From 5e6f7fffd9359e876c81d74310c4e4720bc35487 Mon Sep 17 00:00:00 2001
From: 18-RAJAT <rajatjoshi7535@gmail.com>
Date: Tue, 3 Feb 2026 13:49:24 +0530
Subject: [PATCH] Fix Conversational AI audio chunk handling and WebSocket
 error recovery

- Add audio chunk queue/buffer to prevent loss during transient WebSocket failures
- Improve error handling to distinguish between fatal and recoverable errors
- Add connection state checking before sending audio chunks
- Add proper exception handling for WebSocket errors (including 1011 internal error)
- Use dedicated thread/task for sending audio chunks to prevent blocking
- Handle ConnectionClosedOK, ConnectionClosedError, and ConnectionClosed exceptions gracefully
- Prevent session termination on transient errors to improve reliability
---
 .../conversational_ai/conversation.py         | 284 +++++++++++++-----
 1 file changed, 210 insertions(+), 74 deletions(-)

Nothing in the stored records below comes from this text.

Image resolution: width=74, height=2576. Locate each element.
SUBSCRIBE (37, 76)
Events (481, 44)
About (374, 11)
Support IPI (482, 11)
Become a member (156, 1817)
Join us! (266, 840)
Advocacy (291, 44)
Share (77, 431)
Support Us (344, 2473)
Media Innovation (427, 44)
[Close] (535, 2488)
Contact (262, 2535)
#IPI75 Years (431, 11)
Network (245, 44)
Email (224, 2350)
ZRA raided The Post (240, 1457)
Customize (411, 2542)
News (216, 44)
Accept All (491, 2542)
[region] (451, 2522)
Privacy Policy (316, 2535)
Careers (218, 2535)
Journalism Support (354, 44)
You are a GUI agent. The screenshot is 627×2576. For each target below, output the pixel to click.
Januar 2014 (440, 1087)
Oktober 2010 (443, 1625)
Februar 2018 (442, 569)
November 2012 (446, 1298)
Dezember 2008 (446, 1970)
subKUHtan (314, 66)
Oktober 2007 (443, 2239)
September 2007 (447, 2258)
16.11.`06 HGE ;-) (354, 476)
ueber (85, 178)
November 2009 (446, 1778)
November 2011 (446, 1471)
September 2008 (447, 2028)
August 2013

diff --git a/src/elevenlabs/conversational_ai/conversation.py b/src/elevenlabs/conversational_ai/conversation.py
index 3e4dd229..fbc56317 100644
--- a/src/elevenlabs/conversational_ai/conversation.py
+++ b/src/elevenlabs/conversational_ai/conversation.py
@@ -6,12 +6,13 @@
 from enum import Enum
 import json
 import logging
+import queue
 import threading
 from typing import Any, Awaitable, Callable, Dict, List, Literal, Optional, Tuple, Union
 import urllib.parse
 
 import websockets
-from websockets.exceptions import ConnectionClosedOK
+from websockets.exceptions import ConnectionClosedOK, ConnectionClosedError, ConnectionClosed
 from websockets.sync.client import Connection, connect
 
 from ..base_client import BaseElevenLabs
@@ -645,6 +646,9 @@ def __init__(
         self._thread = None
         self._ws: Optional[Connection] = None
         self._should_stop = threading.Event()
+        self._audio_queue: Optional[queue.Queue] = None
+        self._audio_sender_thread: Optional[threading.Thread] = None
+        self._connection_closed = threading.Event()
 
     def start_session(self):
         """Starts the conversation session.
@@ -657,10 +661,21 @@ def start_session(self):
 
     def end_session(self):
         """Ends the conversation session and cleans up resources."""
+        self._should_stop.set()
+        self._connection_closed.set()
+        
         self.audio_interface.stop()
+        
+        if self._audio_sender_thread and self._audio_sender_thread.is_alive():
+            if self._audio_queue:
+                try:
+                    self._audio_queue.put(None, timeout=0.1)
+                except queue.Full:
+                    pass
+            self._audio_sender_thread.join(timeout=1.0)
+        
         self.client_tools.stop()
         self._ws = None
-        self._should_stop.set()
 
         if self.callback_end_session:
             self.callback_end_session()
@@ -737,43 +752,95 @@ def send_contextual_update(self, text: str):
             raise
 
     def _run(self, ws_url: str):
-        with connect(ws_url, max_size=16 * 1024 * 1024) as ws:
-            self._ws = ws
-            if self.on_prem_config:
-                ws.send(self._create_on_prem_initiation_message())
-            ws.send(self._create_initiation_message())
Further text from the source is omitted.